A potem przychodzi mail od szefa z tematem: „Życzenia świąteczne” i dopiskiem: „na wczoraj”. I wtedy ja – Agnieszka – biorę łyk kawy, która w trakcie pakowania paczek zdążyła ostygnąć i myślę jedno: jak napisać życzenia świąteczne, które nie brzmią jak automatyczna odpowiedź.
Bo to są Święta. Ten czas, kiedy wszyscy jesteśmy chcemy być trochę bardziej poruszeni niż zwykle, a jednocześnie udajemy, że „nic się nie dzieje”, a w środku zawsze coś się iskrzy.
Życzenia świąteczne są jak dodatki modowe: mogą zadziałać dobrze lub nie.

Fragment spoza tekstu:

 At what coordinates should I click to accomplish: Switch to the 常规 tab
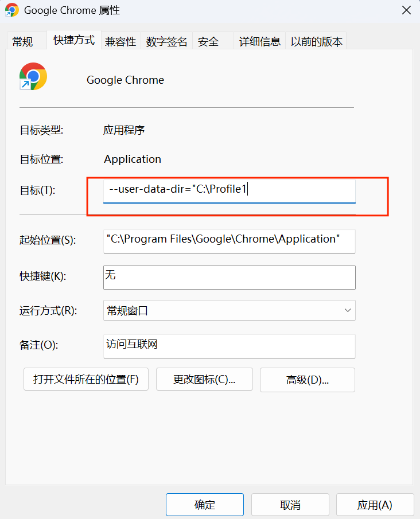pos(22,42)
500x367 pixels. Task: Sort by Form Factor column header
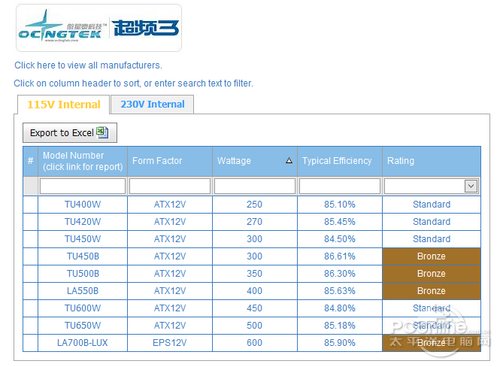pos(157,161)
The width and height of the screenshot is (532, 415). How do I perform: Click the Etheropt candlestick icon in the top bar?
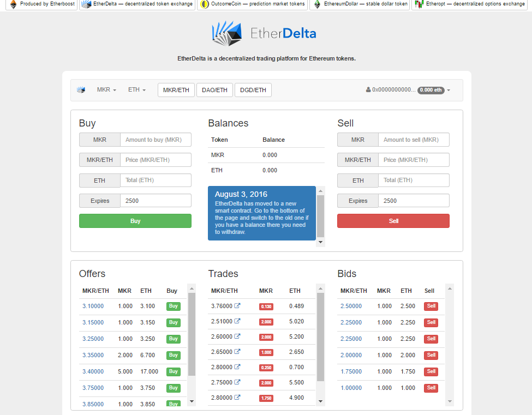(419, 4)
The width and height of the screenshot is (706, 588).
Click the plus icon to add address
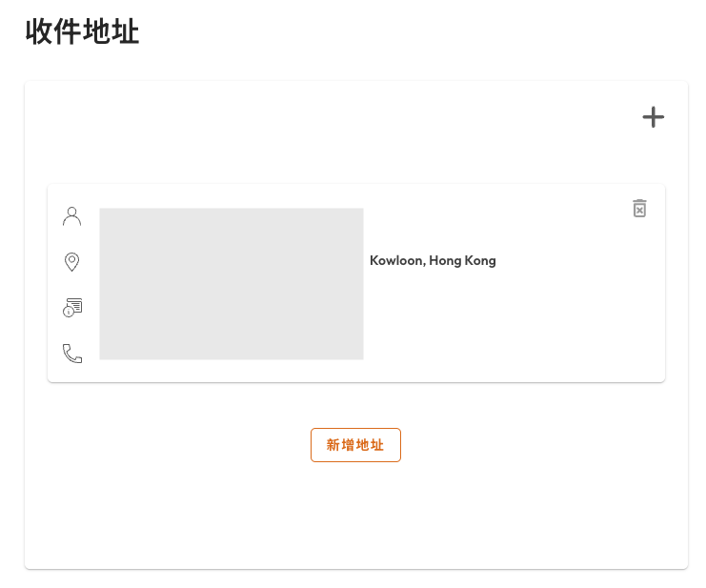pyautogui.click(x=653, y=117)
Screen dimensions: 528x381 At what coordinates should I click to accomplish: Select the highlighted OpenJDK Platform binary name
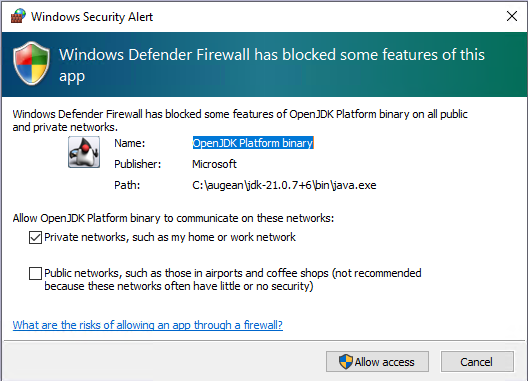(x=253, y=143)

Może to zabrzmi modowo, ale mam wrażenie, że życzenia działają jak dodatki.
Dobrze dobrany szal albo okulary potrafią dopełnić stylizację jednym ruchem. Z życzeniami jest podobnie: jedno zdanie, jeśli jest trafione, potrafi dać komuś poczucie, że został zauważony.

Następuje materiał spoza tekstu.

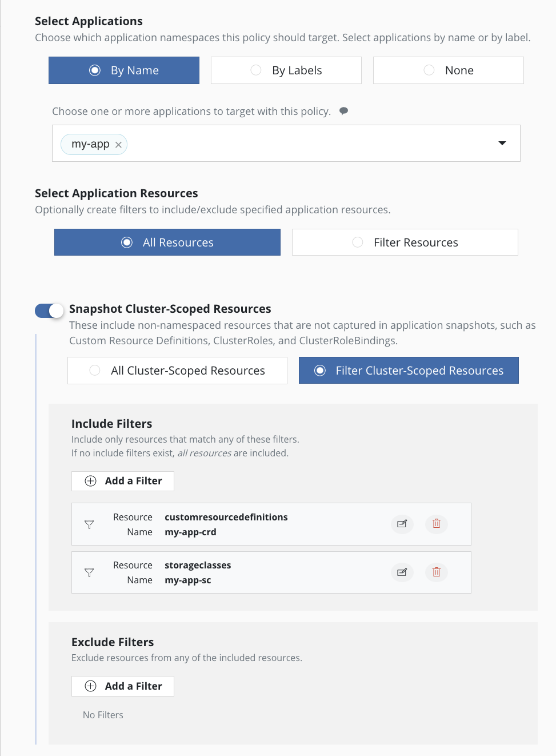The height and width of the screenshot is (756, 556).
Task: Delete the storageclasses filter using trash icon
Action: (x=436, y=572)
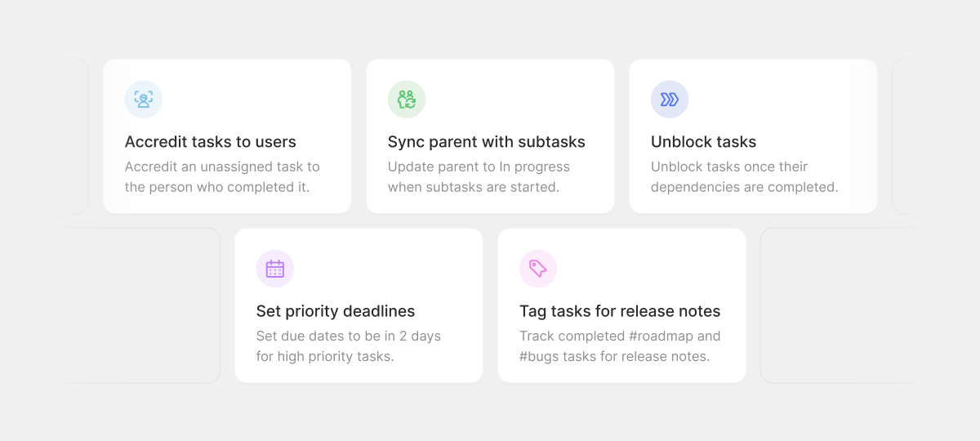Click text "#bugs tasks for release notes."

coord(615,356)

A życzenia źle dobrane? To ten „awaryjny dodatek” wzięty w pośpiechu. W święta mówimy wówczas, że: „trzeba coś wysłać” i że „przecież wszyscy tak robią”. Są takie życzenia bożonarodzeniowe, ogólne i bliżej nie określone, które niby pasują do wszystkiego, ale jak się przyjrzysz, to widzisz, że pasują do niczego i tak na prawdę — do nikogo.
Ustaliłam więc, że w tym roku nie idę na skróty… po czym oczywiście od razu zaczęłam rozważać trzy najpopularniejsze skróty 😄 Oto one wraz z powodami dla których każda z nich kończy się podobnym uczuciem: „Wysłałam, ale czy to w ogóle miało sens?”.
Trzy sposoby na proste życzenia świąteczne, które kuszą — ponieważ są proste.
Typ 1: Życzenia świąteczne typu „kopiuj/wklej”.
„Zdrowia, szczęścia i reszty nie pamiętam...”
To najbezpieczniejsza wersja życzeń na boże narodzenie. Mieści się w jednej linijce, wygląda znajomo i nigdy nie wchodzi nikomu w drogę.
„Zdrowia, szczęścia, pomyślności, spełnienia marzeń, dużo prezentów...”
Wysyłasz i teoretycznie masz spokój. Tylko że ten spokój bywa pozorny, bo takie życzenia są tak uniwersalne, że aż bezosobowe. Przypominają powiadomienie z mediów społecznościowych. Jakbyś mówiła: „Najlepszego”.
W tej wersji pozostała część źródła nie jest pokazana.